The researchers also found EDs are running more efficiently than before the Government introduced the target in 2009, with patients waiting around three hours less to be admitted to a ward.
Reti said that currently there were people stuck on waiting lists who were becoming sicker and even dying before they could get surgery.
"They were well when the surgeon put them on the waitlist, but 12 months later, they're now so ill, they're being exited from the waitlist.
"They've waited that long. That's not fair."
Health Minister Andrew Little hit back, saying hospitals were managing their planned care waiting lists as best as possible.
The plan released on Tuesday would address both short and long-term issues, he said.
On ED wait times, Little said people there were still in the right place to get care.
"Pretty much all those people, they are not waiting with nothing happening.
"They have been assessed, triaged, the condition known and it is the right place for them to be to be waiting because if they do deteriorate, that is the best place to get care."
Little said while they kept track of wait times as a measurement, having targets and requirements could lead to "deception".
He referenced a 2020 research paper that found some examples of "gaming".
"The research found [targets] led to manipulation, and frankly deception, about the quality of management of patients.
"I don't want to repeat that.
"It is important that we have that short-stay emergency department measure and when it's low, that's a reason for management to intervene, not for clinicians to sort of manipulate things so that the figures look better the next time."
University of Auckland's Dr Peter Jones was involved in both studies referenced by the politicians.

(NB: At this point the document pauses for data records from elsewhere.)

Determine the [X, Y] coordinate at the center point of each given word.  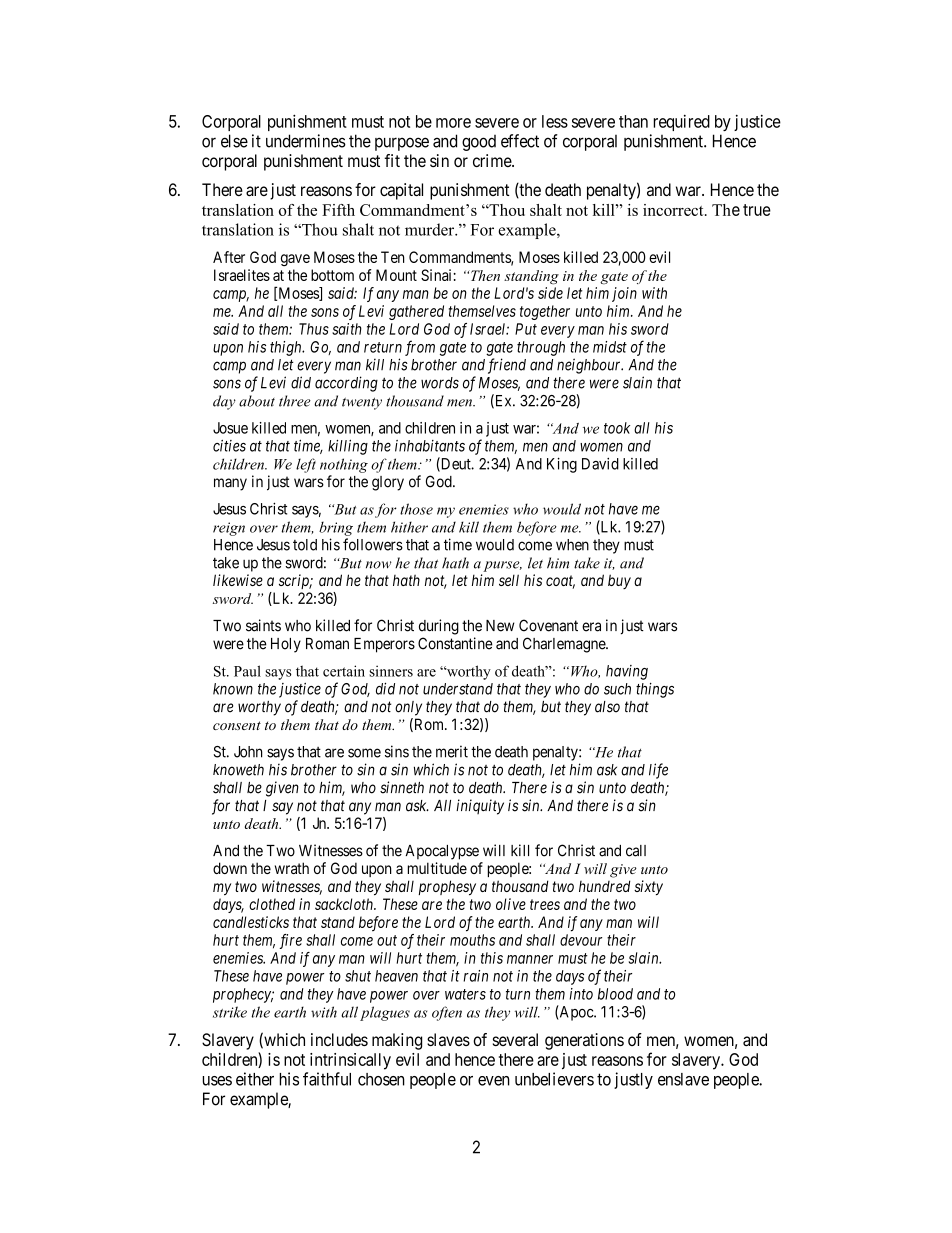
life [658, 771]
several [515, 1039]
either [255, 1079]
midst [610, 347]
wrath [292, 868]
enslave [683, 1079]
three [295, 401]
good [479, 143]
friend [507, 366]
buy [619, 581]
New [500, 626]
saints [263, 625]
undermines [306, 141]
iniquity [480, 807]
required [681, 123]
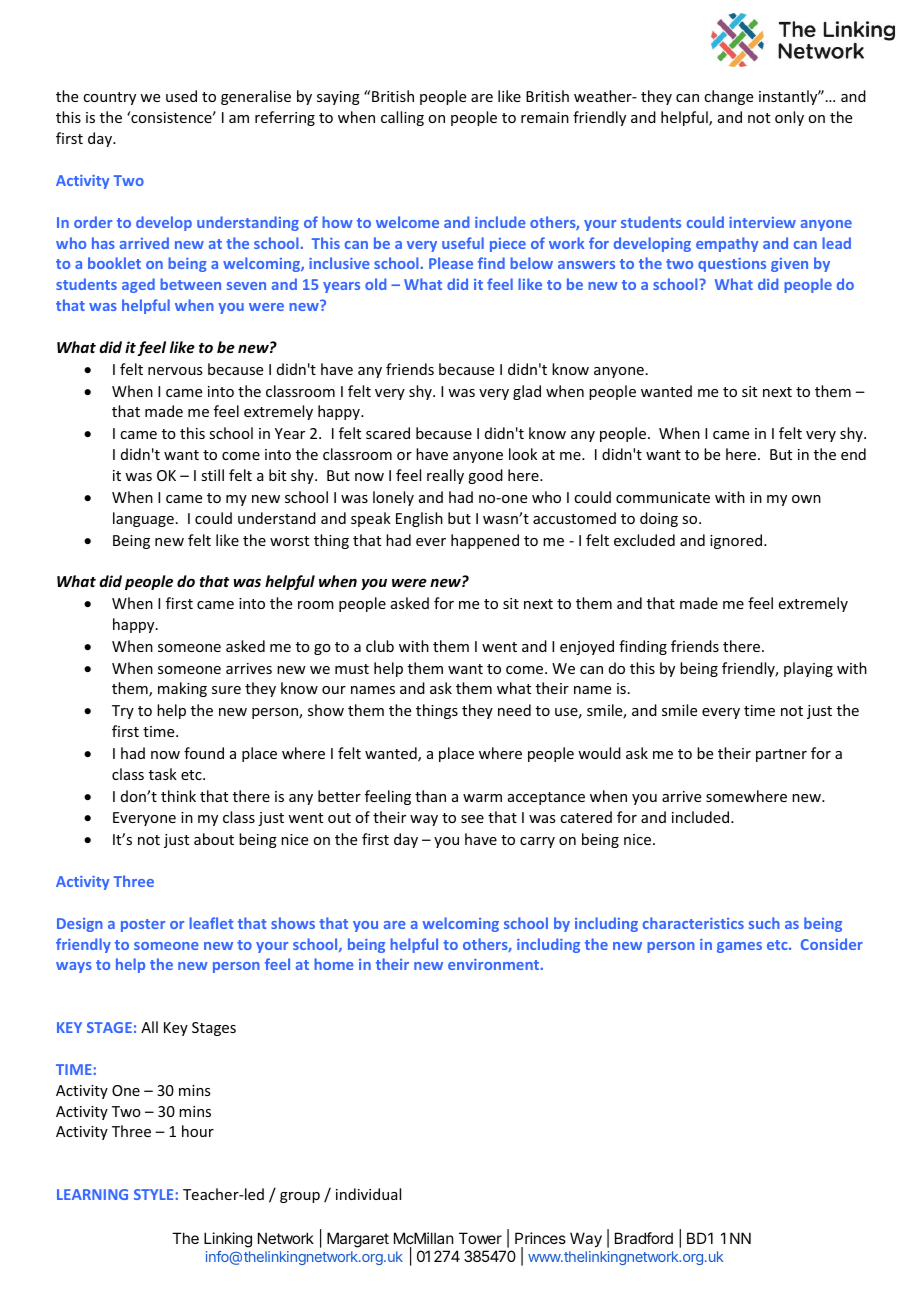  I want to click on Tower, so click(480, 1238).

"It just shows how you can make the data say what you want it to say," he told the Herald.
Jones said targets themselves were not the issue, and in most cases were effective, but rather how they were implemented.
Jones worked in the United Kingdom when performance measures were introduced and he saw firsthand instances of "gaming", including "clock-stopping" and moving patients to other units to avoid target breaches.
While their research had found some instances of gaming in New Zealand it was not to the same extent as in the UK, where there were financial incentives, he said.
Jones said issues occurred mostly where there was poor monitoring and motivation to "game", which could be addressed.
There also needed to be appropriate resourcing and a holistic view of the health system, so areas without targets were not neglected.
Jones said the stories coming out of emergency departments currently were like "déjà vu " looking back to the years before health performance targets were first introduced in 2009.
Since 2015 pressure around the targets had eased, and so issues had started to ramp up again, Jones said.
"It's not really the target. It's how you implement it.
"So if you're honest, and truthful, to the intent behind the targets, which will improve health systems so that they work more efficiently and people get better quality of care, then that's great.
"But if you're just trying to meet a number, then you're missing the whole point."
Jones said one of the biggest issues in the health sector was staffing and resources.
"There's nothing wrong with the measures. We just need to actually make them count, and we need to resource the system so that the measures will be met."